I see Shiny as a tool for quickly and easily prototyping models without having to call in a development team. So I wanted to create an app that does non-trivial calculations on a set of user inputs and returns the results in a visual format. Modern Portfolio Theory, developed by Henry Markowitz in the 1950’s, fit my requirements. I was also motivated by a desire to create an intuitive tool to help people understand the theory, something I wish I had had when I entered finance.

Modern Portfolio Theory begins with the assumption that returns on any risky asset are normally distributed. This in turn implies that any portfolio of risky assets has normally distributed returns, since a portfolio is simply a linear combination of individual assets. A normal distribution can be described by two parameters, its mean and standard deviation, which can be graphed in a plane. Customarily in finance the standard deviation is referred to as volatility (or vol) and graphed on the horizontal axis and the mean (or expected return) is graphed on the vertical axis. Modern Portfolio Theory states that for any set of risky assets the points corresponding to all possible portfolios of the assets all fit in the interior of a hyperbola (referred to as the “Efficient Frontier” or less commonly the “Markowitz Bullet”) and that the optimal portfolios are those whose points lie on the upper boundary of the hyperbola, since they represent the best possible expected return for a given level of volatility, assuming the investor holds only risky assets.

A wider range of portfolios is possible when an investor makes use of a risk-free asset (i.e. cash) to either reduce volatility and return by holding cash or increase volatility by borrowing cash to enable margin buying. In the case, all the optimal portfolios lie on a line that crosses the vertical axis at the risk-free rate r (corresponding to an all-cash portfolio, with expected return r and volatility 0) and a point on the hyperbola such that the line is tangent to the hyperbola.

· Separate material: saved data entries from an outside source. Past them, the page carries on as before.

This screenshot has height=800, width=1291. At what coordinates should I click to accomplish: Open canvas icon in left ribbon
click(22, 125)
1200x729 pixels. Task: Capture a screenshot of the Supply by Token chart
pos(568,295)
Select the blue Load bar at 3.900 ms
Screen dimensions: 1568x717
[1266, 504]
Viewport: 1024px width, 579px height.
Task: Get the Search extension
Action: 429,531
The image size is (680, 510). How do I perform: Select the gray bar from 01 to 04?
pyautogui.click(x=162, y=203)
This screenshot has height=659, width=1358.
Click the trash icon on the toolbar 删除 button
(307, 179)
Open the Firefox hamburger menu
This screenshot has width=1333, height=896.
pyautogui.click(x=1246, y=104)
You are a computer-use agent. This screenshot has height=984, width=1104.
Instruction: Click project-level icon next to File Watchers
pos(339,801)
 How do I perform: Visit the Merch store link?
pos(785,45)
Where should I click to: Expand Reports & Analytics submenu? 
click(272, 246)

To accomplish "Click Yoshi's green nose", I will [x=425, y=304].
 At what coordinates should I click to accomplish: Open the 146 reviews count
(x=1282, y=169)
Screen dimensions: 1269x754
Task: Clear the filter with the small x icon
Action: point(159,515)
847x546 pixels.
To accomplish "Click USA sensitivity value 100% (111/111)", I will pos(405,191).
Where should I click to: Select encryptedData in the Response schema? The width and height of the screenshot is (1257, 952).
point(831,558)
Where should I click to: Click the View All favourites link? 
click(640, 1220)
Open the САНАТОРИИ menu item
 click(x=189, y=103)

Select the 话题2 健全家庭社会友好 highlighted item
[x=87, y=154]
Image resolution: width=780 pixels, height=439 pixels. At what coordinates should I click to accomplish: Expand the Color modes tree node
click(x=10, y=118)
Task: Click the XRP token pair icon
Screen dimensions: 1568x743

Granted, this discussion is hard to follow without a visual, and hence the motivation for the Shiny app, which you can access here.

The app has a menu of checkboxes allowing the user to select assets from a list of 16 publicly traded stocks. Once the stocks are selected, pressing the “Calculate Efficient Frontier” button displays the Efficient Frontier along with the Capital Allocation Line. The Efficient Frontier is the curve that shows, for every possible expected return, the minimum volatilty for the portfolios that have that expected return. So the only portfolios comprising the given assets that are of interest are the ones corresponding to points on the upper half of the Efficient Frontier, because if a portfolio’s volatilty and expected return are in the interior of the “Markowitz Bullet,” that means there is a portfolio on the upper boundary that has the same volatility but a higher expected return.

One thing to play around with in the app is the mix of assets. For example, you can see that the left end of the bullet moves to lower volatility as you add assets. This demonstrates the concept that diversified portfolios are less risky than one concentrated in a few assets. Notice that there is an option near the top of the page to “Hide Capital Allocation Line,” which may be helpful when exploring the effects of diversity on volatility.

But what is the Capital Allocation line all about? It represents the volatility and expected return of optimal portfolios that include cash as well as risky assets. (Finance theory calls cash the “risk-free” asset, and the “risk-free rate” is the interest rate that an investor receives/pays to save/borrow cash.) An investor can lower portfolio volatility by holding cash, or increase volatility by borrowing money. (Buying stocks with borrowed money amplifies both positve and negative returns. Suppose you buy $100 of a stock using $50 of your own money and $50 of borrowed money. A $5 movement in the stock’s prices represents a 5% change in price but a 10% profit or loss on your investment.)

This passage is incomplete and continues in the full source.